Loss of intrinsic inotropy from impaired Bowditch effect has implications in conditions like cardiomyopathy, ischemia, and heart failure, leading to systolic dysfunction. The Bowditch phenomenon is often absent or even reversed in some cases of observed failing hearts that may be due to the failing hearts’ inability to provide the required blood circulation for energy due to the impaired actin-myosin interaction process even during low-stress exercise leading to decreased contractile ability. This is described as a null or inverse staircase phenomenon.[1][2]


The current thought is that with every depolarization, the influx of calcium ions from voltage-gated channels occur that lead to calcium release from SR. Relaxation of the cell occurs when calcium levels return to their original values mainly via uptake by the SR through SERCA. Calcium further extrudes from the cell via Na/Ca exchanger (NCX) and mitochondrial calcium uptake.[3] A strong myocardium contraction occurs when more calcium binds to troponin-C to bind more actin and myosin. The self-regulating NCX in the myocyte regulates cellular calcium. During the initial diastolic phase, there is a quick influx of both calcium and sodium into the cell via the NCX, followed by the calcium efflux phase.
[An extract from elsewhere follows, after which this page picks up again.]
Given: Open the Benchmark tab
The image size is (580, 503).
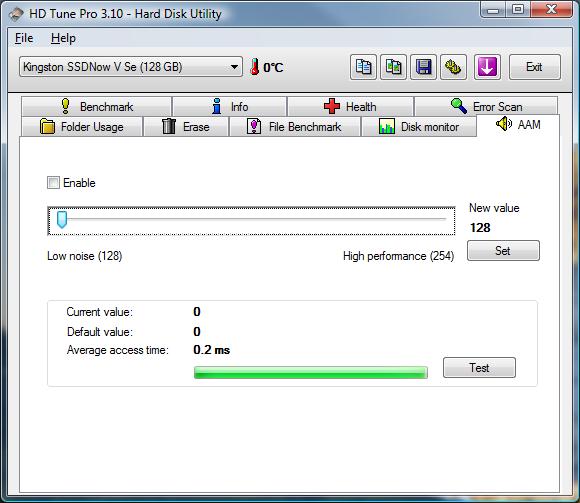Looking at the screenshot, I should pos(97,107).
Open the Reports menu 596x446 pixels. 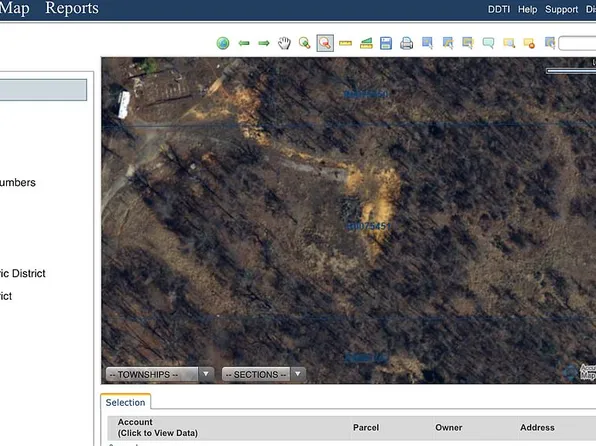pyautogui.click(x=72, y=8)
With increased heart rate, calcium efflux is limited, allowing it to bias calcium movement towards troponin-C and sarcoplasmic reticulum instead of movement through the NCX. As the heart rate slows or intracellular sodium concentration falls, calcium efflux is more pronounced. Calcium gets depleted from troponin-C and the sarcoplasmic reticulum, resulting in a fall of the myocardium’s contractility strength. [8] 
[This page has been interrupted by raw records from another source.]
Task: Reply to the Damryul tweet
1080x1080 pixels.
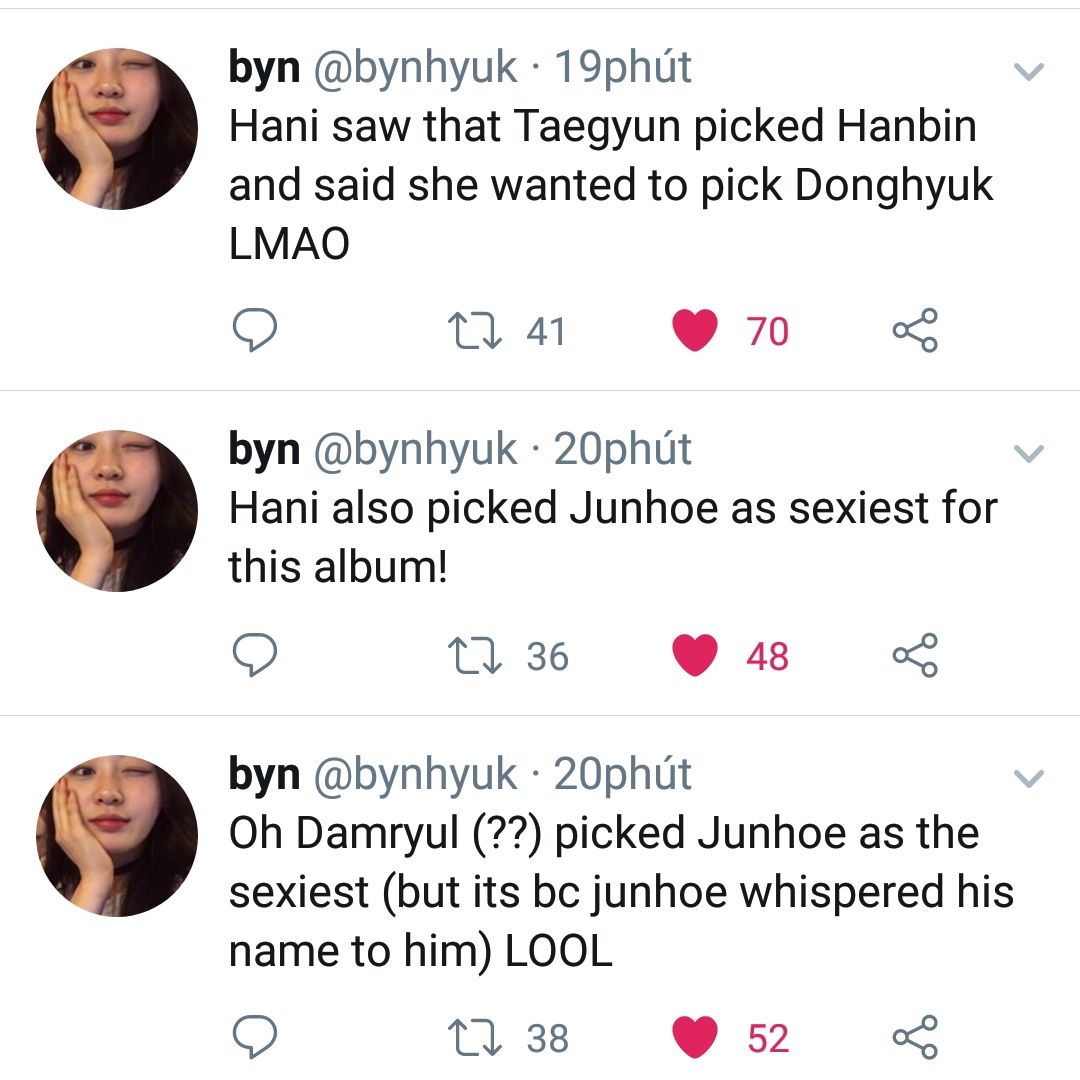Action: tap(255, 1038)
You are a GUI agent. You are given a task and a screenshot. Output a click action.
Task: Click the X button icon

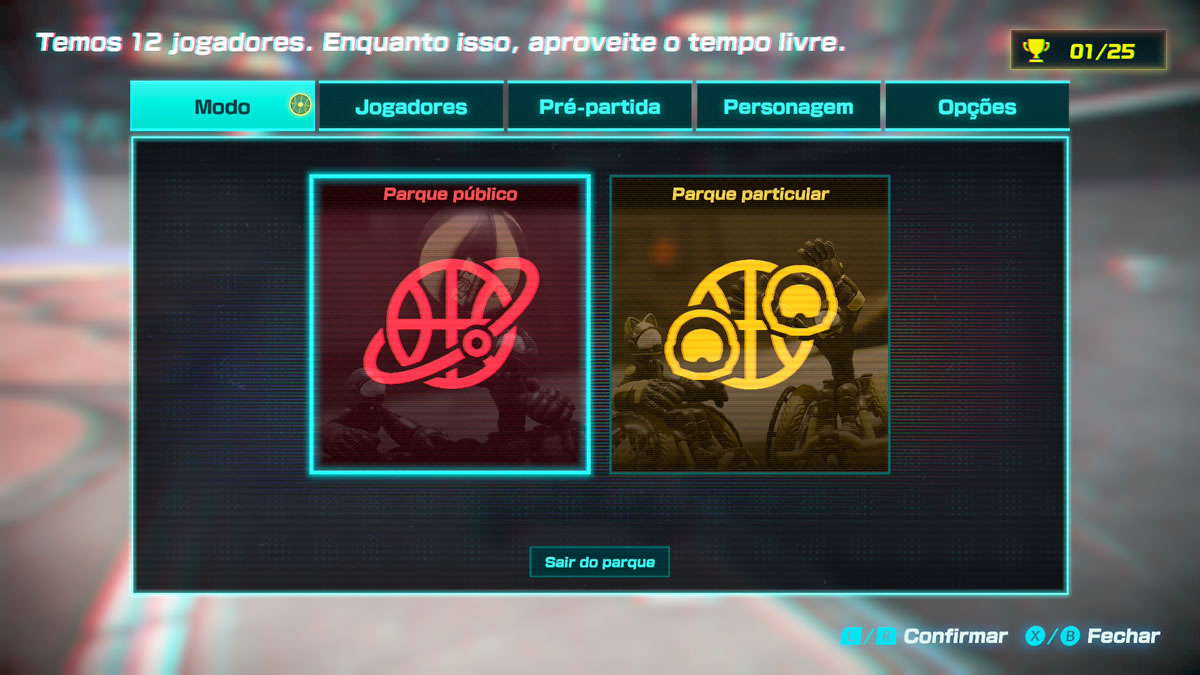(1035, 636)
SR calcium uptake is enhanced during calcium transient in diastole due to SERCA function acceleration that contributes to ‘frequency-dependent acceleration of relaxation’- causing reuptake of more calcium back into the SR. The SR can lose some Ca during diastole, but increased heart rate can shorten diastolic interval, which limits the loss of SR calcium, accumulating more calcium for the next contraction.[3]

Organ Systems Involved

The Bowditch effect has mainly been studied in the myocardium and is considered “a major contributor to the intrinsic myocardial reserve and responsible for 40% of the increase in cardiac output” secondary to the frequency-strength relationship.[2][4]
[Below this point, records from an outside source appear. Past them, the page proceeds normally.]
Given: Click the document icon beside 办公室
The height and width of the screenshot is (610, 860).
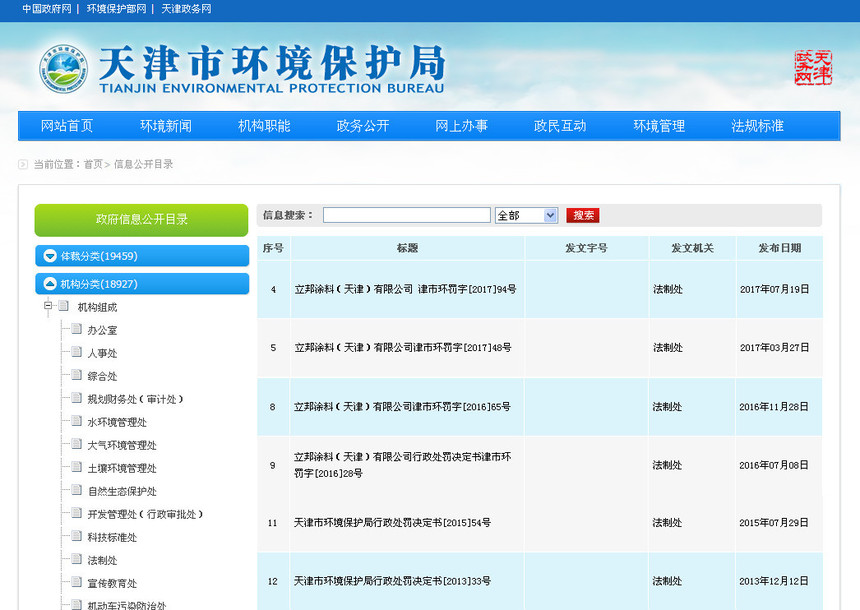Looking at the screenshot, I should click(x=76, y=329).
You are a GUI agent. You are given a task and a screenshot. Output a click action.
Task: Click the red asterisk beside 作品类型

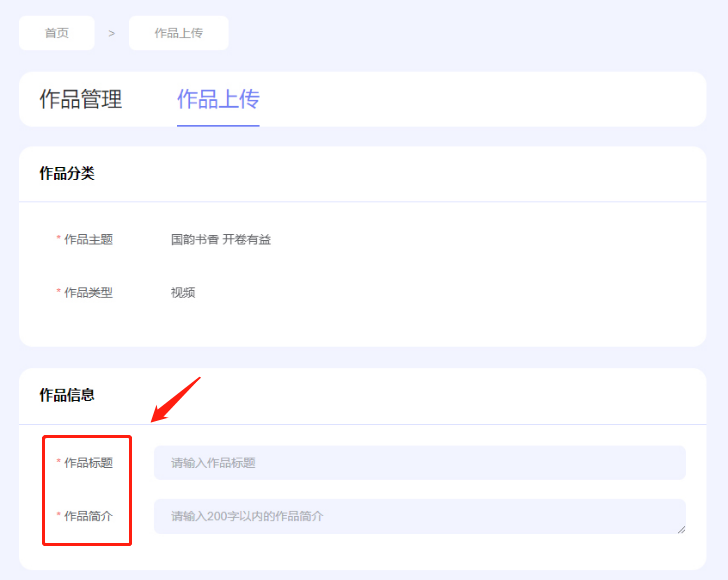point(58,294)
A similar staircase response also has implications in skeletal muscle, attributed to a progressive increase in muscle tension during an early phase of repetitive tension by increasing calcium concentrations in the myocyte's’ sarcoplasm. However, augmented sensitivity of myofilaments to calcium by myosin light chain phosphorylation leads to further enhanced phosphorylation, which happens when the calcium released from SR binds to calmodulin, activating the myosin light chain kinase. With each subsequent stimulation of skeletal muscle fiber, phosphorylation of the myosin light chain persists as the phosphatase activity is slower than the kinase.[5] The staircase effect in the muscle has a similar concept to the Bowditch effect in the myocardium but is not referred to as the Bowditch effect as Bowditch had specifically described the effect in the cardiac myocyte. This differentiation can be because, with increased frequency, more skeletal muscle fibers can be engaged to amplify the contraction. Further, while only intracellular calcium is involved in muscle contraction of skeletal muscle, the heart also uses extracellular calcium. Additionally, all the cardiac fibers are engaged in every beat and cannot recruit more fibers to increase contraction force.[3]


The exact mechanism involved in the Bowditch effect is not entirely understood to date, but altered calcium movement is the most likely explanation.[6] SERCA and NCX are noted to be the most dominant processes.[3] An increase in heart rate causes an inotropic effect hypothesized to be because of failure of the Na/K-ATPase to keep up with the sodium influx at an increased rate of action potentials at higher heart rates, cause a build-up of intracellular calcium via the NCX and delay in calcium-releasing channel restitution.[3] More calcium availability intracellularly translates to more calcium binding to troponin C for contraction between thick and thin filaments. Peak muscle tension occurs with an increase in the number of bonds or projections extending from the thick chain (myosin) with the thin filaments (actin).[7]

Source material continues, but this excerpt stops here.